SIDI BOUZID, Tunisia – The family of a young man who set himself ablaze, triggering a popular uprising that overthrew Tunisia's autocratic president, wants Tunisians to honor his memory by fighting for democracy.
Mohamed Bouazizi's mother prayed at her son's concrete tomb in the graveyard of this central Tunisian town, as she does daily.
"I pray that the new authorities will make new fair policies — policies that my son inspired," Manoubia Bouazizi told The Associated Press.
Mohamed Bouazizi was a 26-year-old university graduate without a steady job. He struggled to make ends meet for his widowed mother, four brothers and three sisters.
Having failed to find better employment, he would fill up a rickety wooden cart with fruits and vegetables and wheel it into the town market. His relatives said he was harassed by municipal officials for not having a license to sell the vegetables. When he didn't pay bribes, town authorities broke up his cart and stopped him from selling his wares.

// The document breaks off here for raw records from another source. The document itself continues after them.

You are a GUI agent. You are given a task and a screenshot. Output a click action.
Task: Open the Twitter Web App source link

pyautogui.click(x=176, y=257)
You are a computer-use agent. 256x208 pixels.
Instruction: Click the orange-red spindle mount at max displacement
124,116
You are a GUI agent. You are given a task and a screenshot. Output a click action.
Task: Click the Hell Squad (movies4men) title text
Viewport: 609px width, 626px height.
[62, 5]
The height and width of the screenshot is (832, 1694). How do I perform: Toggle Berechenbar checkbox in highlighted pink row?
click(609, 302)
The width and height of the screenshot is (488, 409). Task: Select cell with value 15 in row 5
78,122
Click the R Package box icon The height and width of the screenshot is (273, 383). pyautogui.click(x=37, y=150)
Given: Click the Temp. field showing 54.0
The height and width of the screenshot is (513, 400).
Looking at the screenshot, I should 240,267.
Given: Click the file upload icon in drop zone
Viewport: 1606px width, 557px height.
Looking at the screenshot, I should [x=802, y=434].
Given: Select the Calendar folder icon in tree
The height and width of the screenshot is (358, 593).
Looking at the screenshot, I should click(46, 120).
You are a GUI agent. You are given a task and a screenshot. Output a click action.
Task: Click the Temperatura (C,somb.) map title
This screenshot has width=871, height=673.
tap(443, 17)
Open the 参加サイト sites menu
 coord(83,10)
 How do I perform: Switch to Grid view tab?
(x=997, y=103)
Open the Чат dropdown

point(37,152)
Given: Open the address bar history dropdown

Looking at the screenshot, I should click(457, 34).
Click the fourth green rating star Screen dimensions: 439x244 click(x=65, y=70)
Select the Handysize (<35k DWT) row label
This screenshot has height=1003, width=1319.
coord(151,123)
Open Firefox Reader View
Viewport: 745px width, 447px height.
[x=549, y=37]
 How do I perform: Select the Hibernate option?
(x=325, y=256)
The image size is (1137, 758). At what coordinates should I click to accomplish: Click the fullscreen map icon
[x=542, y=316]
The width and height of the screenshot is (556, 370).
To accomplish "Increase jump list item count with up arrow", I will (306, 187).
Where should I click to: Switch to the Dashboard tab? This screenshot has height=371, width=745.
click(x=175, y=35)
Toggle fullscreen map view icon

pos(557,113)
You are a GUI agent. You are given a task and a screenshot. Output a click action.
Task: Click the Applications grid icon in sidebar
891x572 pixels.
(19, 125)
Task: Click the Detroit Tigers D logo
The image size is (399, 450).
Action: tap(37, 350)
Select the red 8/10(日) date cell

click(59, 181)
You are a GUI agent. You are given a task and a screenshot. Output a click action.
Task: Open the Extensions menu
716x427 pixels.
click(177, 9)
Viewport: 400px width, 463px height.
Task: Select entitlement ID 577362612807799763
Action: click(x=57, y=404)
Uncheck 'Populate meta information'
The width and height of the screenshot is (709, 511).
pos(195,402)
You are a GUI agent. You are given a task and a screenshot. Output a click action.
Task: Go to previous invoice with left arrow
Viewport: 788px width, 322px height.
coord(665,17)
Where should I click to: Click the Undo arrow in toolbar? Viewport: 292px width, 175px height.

His family said a municipal official hit him, spat in his face, and called him filthy when they destroyed his small business. In despair, he stood on his vegetable cart, poured a liter and a half of gas on his body and set it on fire.
"My son has always been a hardworking person, and it never occurred to me that he would think about burning himself," said his mother. "But the insults and humiliation from the municipal authorities became too much — how was he supposed to pay bribes and keep his family fed?"
His self-immolation Dec. 17 — which left him in intensive care, wrapped head to toe in white bandages — resonated with other young graduates struggling to find jobs, sparking protests first in his town and then, town by town, around the country. After two weeks days hovering between life and death, he died Jan. 5.
Others died too, protesters killed in clashes with Tunisian police, or those who imitated Bouazizi's suicidal act. In recent days self-immolations have taken place in Egypt, Algeria and Mauritania, apparently inspired by Bouazizi.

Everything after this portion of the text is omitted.